Why Most Backend Systems Become Hard to Maintain After a few years working with Java and Spring Boot, I noticed a common pattern. Systems don’t become complex overnight. They slowly grow into it. At the beginning, everything is simple. Small classes, clear logic, fast development. Then over time: - New features are added without refactoring - Business logic starts spreading across multiple layers - Quick fixes become permanent solutions - Classes grow too large and hard to understand - Dependencies between modules become messy And suddenly, even a small change feels risky. Some lessons I learned: - If it’s hard to change, it’s badly designed - Refactoring is not optional, it’s part of development - Clear boundaries between modules make a big difference - Naming matters more than we think - Technical debt always comes back with interest Building a system is one thing. Keeping it clean over time is the real challenge. For backend developers, what made your system hard to maintain? #Java #SpringBoot #SoftwareEngineering #BackendDevelopment #CleanCode #Refactoring #SystemDesign #Microservices
I think from a just running code to prod code, there is a difference of using proper LLDs. Most engineers write code but dont follow must use principles such as SOLID. This principles help in maintaining a scalable code architecture.I wrote a detailed article on this topic, its in my profile.
On the other hand, once a service becomes a mess, it’s usually time to rewrite it from scratch anyway: the business has grown, processes have changed (partly due to IT), frameworks are obsolete, the UI needs improvement, and the environment has shifted.

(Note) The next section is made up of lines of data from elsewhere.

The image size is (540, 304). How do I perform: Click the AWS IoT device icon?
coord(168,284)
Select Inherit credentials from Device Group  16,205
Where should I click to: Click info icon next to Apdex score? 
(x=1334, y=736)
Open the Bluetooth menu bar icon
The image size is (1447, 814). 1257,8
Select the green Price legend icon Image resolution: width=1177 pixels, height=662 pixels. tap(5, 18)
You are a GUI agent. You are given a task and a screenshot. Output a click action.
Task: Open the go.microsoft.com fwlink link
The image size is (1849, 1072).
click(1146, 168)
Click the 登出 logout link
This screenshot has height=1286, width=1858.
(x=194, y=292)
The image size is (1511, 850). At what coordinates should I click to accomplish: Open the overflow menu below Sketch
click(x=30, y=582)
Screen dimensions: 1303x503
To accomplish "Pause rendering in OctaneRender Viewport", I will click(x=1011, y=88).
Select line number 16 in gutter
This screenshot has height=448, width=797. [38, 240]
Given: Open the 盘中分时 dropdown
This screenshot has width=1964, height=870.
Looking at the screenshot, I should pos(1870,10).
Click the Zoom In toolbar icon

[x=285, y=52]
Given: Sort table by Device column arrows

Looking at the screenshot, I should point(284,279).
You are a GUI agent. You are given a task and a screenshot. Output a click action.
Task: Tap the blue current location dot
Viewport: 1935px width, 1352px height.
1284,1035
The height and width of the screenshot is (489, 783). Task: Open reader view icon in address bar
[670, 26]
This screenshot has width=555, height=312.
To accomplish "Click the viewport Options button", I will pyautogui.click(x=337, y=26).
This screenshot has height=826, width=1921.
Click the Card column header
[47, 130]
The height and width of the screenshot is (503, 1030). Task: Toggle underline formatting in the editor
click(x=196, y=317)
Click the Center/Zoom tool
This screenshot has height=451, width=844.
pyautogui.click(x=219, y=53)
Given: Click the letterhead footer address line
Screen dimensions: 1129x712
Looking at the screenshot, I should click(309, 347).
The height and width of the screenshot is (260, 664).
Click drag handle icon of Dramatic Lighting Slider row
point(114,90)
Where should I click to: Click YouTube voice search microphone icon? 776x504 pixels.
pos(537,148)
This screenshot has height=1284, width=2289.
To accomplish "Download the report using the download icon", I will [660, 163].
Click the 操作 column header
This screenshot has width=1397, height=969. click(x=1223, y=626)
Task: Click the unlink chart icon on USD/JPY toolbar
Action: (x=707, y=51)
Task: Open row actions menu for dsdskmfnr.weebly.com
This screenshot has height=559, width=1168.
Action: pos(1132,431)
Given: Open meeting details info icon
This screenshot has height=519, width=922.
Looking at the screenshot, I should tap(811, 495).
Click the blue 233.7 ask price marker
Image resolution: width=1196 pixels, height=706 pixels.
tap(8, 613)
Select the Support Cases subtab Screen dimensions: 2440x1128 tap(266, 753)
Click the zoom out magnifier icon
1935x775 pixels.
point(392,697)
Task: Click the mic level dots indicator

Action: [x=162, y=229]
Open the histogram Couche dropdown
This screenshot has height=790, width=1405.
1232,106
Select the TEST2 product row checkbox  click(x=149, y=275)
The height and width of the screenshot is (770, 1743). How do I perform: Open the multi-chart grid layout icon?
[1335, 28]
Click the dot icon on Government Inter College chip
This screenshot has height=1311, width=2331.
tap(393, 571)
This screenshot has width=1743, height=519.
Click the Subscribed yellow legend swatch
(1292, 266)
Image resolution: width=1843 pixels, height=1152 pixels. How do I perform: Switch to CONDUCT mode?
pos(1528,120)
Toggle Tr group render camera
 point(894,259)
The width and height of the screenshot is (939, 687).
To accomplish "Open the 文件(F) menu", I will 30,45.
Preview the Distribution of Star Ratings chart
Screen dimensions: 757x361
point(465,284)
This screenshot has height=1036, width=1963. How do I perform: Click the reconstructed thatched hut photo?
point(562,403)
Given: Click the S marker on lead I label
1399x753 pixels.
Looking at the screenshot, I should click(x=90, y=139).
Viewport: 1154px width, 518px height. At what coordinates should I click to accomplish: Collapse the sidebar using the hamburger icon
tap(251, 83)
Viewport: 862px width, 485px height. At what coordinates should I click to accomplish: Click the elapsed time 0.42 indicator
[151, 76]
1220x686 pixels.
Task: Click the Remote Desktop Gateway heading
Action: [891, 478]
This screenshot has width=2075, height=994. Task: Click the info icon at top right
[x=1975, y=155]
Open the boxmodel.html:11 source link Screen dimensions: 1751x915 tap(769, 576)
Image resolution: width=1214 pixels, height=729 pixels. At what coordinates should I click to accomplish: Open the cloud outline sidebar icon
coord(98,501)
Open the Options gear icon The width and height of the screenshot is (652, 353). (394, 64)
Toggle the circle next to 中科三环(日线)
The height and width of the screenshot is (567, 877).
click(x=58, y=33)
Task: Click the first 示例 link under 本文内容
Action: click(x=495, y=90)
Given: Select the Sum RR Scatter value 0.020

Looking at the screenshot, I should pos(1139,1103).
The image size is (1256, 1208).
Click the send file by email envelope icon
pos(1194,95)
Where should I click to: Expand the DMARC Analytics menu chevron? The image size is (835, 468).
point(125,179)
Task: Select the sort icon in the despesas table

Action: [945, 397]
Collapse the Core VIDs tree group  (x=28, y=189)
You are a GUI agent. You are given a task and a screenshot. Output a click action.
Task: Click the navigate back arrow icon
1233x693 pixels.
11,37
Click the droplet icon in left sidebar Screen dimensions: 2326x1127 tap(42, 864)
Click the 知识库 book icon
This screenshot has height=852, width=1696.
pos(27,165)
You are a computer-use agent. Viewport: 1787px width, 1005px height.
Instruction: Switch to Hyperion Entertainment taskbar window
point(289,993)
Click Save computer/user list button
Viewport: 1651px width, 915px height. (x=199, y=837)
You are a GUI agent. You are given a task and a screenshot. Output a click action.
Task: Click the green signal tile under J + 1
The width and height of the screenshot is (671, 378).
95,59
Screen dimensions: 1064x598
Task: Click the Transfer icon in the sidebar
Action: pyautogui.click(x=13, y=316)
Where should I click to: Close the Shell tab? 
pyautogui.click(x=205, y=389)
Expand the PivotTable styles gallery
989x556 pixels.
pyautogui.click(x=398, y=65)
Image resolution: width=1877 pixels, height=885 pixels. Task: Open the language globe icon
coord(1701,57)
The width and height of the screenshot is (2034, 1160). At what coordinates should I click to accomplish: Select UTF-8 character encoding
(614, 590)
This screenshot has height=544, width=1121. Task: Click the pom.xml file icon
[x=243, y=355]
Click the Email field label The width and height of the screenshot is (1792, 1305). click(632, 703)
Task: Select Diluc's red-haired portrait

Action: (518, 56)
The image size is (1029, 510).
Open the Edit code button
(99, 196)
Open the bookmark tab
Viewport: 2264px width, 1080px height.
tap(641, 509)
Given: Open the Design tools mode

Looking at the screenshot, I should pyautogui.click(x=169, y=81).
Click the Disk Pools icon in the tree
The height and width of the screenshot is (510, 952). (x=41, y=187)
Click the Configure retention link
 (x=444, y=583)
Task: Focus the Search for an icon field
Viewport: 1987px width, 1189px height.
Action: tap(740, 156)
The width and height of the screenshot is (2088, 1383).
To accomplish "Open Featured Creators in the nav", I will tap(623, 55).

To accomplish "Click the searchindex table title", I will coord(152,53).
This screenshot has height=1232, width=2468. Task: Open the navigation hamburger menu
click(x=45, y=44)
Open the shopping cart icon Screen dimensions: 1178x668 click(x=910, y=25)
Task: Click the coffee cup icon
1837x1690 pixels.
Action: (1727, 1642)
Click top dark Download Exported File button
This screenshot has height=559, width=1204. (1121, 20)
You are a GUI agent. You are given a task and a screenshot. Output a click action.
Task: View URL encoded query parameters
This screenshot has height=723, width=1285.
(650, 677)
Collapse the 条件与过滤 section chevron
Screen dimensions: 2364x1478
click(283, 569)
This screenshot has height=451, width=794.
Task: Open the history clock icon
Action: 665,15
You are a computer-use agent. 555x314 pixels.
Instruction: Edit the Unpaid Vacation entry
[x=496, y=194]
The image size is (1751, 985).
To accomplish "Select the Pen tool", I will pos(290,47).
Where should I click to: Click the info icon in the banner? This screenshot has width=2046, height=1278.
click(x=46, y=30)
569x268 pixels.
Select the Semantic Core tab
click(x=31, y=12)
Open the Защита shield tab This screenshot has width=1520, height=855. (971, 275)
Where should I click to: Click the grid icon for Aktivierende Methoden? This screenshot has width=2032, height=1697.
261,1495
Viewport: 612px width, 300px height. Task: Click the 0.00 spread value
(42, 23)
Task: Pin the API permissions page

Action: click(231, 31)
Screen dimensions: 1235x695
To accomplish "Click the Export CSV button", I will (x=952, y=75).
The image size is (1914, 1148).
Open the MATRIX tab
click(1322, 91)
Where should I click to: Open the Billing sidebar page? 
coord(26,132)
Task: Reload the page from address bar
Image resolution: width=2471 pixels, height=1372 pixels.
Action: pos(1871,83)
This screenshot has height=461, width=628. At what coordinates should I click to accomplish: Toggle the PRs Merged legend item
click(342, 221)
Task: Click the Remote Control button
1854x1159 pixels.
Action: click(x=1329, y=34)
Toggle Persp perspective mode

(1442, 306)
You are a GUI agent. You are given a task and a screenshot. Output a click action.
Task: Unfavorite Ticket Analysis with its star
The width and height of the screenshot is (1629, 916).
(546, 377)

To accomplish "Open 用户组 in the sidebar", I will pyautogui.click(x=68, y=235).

Seen this repeatedly in production systems where microservices slowly drift into distributed monoliths when boundaries and ownership aren’t enforced, and with AI-assisted development accelerating delivery, it can just as easily amplify poor design decisions if discipline is missing, which is why long-term maintainability still depends on intentional design, continuous refactoring, and strong ownership culture.